David Silver wrote:
>A: Estimate value V* of every position in a training set, using deep  
>rollouts.
>
>B: Repeat, for each position in the training set
>       1. Run M simulations, estimate value of position (call this V)
>       2. Run another N simulations, average the value of psi(s,a) over all  
>positions and moves in games that black won (call this g)
>       3. Adjust parameters by alpha * (V* - V) * g

Thanks for the detailed explanation.
M, N and alpha are constant numbers, right?  What did you set them to?

>The feature vector is the set of patterns you use, with value 1 if a  
>pattern is matched and 0 otherwise. The simulation policy selects  
>actions in proportion to the exponentiated, weighted sum of all  
>matching patterns. For example let's say move a matches patterns 1 and  
>2, move b matches patterns 1 and 3, and move c matches patterns 2 and  
>4. Then move a would be selected with probability e^(theta1 +  
>theta2) / (e^(theta1 + theta2) + e^(theta1 + theta3) + e^(theta2 +  
>theta4)). The theta values are the weights on the patterns which we  
>would like to learn. They are the log of the Elo ratings in Remi  
>Coulom's approach.

OK, I guess it is the formula 5 in the paper.

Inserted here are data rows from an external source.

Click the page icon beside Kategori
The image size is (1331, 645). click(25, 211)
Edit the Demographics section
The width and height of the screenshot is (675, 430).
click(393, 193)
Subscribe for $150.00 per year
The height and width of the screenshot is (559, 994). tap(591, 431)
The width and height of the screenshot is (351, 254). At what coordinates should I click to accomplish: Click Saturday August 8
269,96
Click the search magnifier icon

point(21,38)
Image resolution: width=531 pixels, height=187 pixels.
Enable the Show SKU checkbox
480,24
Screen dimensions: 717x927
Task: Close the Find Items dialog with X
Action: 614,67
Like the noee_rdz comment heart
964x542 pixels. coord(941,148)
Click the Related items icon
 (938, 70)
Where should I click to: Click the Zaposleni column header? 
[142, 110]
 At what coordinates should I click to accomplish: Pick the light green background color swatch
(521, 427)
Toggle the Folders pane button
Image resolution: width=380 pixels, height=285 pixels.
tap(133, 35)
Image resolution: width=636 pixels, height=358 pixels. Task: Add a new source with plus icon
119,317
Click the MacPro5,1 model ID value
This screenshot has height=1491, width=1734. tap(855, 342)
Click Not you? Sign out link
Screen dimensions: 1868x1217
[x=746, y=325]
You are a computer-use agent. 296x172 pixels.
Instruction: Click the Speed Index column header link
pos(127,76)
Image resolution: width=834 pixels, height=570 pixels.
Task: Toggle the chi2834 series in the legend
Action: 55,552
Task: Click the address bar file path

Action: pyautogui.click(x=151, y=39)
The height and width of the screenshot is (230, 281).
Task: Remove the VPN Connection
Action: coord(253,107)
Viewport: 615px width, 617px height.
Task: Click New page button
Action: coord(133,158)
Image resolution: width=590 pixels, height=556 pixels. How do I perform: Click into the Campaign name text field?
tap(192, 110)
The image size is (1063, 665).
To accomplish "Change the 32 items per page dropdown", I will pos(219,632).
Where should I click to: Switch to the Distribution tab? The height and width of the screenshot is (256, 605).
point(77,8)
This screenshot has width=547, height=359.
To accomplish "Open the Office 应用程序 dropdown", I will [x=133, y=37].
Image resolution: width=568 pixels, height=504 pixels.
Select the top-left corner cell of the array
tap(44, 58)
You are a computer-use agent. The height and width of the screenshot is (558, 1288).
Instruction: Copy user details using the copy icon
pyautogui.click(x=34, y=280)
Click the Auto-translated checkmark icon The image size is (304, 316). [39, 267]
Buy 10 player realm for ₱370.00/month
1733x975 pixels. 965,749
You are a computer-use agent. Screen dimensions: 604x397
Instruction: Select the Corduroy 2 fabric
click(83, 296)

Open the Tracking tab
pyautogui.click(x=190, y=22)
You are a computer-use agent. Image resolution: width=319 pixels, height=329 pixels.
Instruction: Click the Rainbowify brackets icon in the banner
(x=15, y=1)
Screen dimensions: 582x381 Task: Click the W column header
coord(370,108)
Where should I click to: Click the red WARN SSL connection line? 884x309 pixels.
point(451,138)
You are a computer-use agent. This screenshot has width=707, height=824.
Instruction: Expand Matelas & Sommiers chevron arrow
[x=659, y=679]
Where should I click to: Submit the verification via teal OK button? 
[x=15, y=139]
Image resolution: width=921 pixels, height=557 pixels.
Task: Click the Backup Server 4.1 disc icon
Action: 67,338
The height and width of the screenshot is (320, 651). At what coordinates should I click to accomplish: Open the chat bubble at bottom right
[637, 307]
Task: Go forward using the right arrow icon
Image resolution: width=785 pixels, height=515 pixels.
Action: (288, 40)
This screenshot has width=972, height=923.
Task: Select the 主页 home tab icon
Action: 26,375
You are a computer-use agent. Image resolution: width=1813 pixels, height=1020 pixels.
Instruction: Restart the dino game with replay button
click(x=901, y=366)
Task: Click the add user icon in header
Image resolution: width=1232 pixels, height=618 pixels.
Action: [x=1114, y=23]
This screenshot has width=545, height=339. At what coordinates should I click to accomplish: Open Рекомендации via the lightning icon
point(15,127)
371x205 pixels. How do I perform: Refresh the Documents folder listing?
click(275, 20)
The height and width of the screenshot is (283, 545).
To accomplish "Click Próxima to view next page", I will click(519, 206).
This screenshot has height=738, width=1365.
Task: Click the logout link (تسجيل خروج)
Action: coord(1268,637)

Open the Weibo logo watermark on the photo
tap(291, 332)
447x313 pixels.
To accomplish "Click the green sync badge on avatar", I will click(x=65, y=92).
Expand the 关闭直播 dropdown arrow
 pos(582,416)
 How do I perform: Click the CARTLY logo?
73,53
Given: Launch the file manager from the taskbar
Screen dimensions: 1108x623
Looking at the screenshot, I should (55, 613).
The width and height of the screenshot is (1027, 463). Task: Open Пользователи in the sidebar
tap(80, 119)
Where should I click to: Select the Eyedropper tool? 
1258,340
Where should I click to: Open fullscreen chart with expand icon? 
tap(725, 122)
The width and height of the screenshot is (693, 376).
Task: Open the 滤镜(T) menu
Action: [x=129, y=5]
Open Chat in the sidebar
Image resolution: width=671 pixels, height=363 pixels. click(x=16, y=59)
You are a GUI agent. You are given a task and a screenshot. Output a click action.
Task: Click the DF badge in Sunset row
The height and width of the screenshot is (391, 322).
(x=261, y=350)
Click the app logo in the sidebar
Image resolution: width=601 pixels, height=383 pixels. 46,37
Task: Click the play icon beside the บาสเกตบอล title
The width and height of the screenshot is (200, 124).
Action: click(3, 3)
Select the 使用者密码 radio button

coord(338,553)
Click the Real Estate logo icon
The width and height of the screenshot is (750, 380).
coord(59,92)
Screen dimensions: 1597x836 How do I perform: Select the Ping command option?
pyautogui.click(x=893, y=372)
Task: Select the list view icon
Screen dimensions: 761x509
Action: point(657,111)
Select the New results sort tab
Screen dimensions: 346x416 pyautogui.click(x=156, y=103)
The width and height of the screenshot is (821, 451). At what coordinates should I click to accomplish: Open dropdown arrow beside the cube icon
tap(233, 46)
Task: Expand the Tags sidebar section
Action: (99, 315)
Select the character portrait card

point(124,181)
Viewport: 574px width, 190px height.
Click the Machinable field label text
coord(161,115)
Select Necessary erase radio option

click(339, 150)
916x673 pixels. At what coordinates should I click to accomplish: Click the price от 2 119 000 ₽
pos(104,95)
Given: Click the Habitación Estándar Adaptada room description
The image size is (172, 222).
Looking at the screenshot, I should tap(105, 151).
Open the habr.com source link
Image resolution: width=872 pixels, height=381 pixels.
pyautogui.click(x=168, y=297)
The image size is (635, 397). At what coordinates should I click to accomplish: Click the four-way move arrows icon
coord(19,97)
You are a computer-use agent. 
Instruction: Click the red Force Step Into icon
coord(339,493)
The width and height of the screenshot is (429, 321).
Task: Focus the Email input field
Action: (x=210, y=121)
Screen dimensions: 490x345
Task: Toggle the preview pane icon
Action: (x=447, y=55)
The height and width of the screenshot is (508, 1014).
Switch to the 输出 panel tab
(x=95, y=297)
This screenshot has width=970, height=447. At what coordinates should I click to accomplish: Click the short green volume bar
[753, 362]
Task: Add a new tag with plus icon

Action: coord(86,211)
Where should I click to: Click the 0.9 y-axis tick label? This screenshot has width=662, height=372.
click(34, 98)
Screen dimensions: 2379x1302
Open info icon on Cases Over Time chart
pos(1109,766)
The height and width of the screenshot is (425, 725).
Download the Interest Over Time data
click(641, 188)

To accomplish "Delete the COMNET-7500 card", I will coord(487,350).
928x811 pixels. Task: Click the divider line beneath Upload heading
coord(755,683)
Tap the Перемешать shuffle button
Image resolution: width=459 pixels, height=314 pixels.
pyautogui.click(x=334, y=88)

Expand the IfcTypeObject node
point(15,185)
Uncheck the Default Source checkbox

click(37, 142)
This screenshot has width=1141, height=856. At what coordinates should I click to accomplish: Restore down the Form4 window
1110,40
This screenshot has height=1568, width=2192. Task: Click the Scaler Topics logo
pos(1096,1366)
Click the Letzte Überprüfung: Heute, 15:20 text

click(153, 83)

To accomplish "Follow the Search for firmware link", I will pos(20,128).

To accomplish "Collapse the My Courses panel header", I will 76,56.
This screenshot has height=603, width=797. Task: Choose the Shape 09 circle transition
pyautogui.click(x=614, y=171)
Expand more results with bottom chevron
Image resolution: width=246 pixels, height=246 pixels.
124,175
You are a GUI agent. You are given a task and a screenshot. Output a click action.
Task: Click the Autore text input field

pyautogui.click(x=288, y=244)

>The only tricky part is computing the vector psi(s,a). Each component  
>of psi(s,a) corresponds to a particular pattern, and is the difference  
>between the observed feature (i.e. whether the pattern actually  
>occurred after move a in position s) and the expected feature (the  
>average value of the pattern, weighted by the probability of selecting  
>each action).

I still don't understand this. Is it the formula 6?
Could you please give me an example like the above?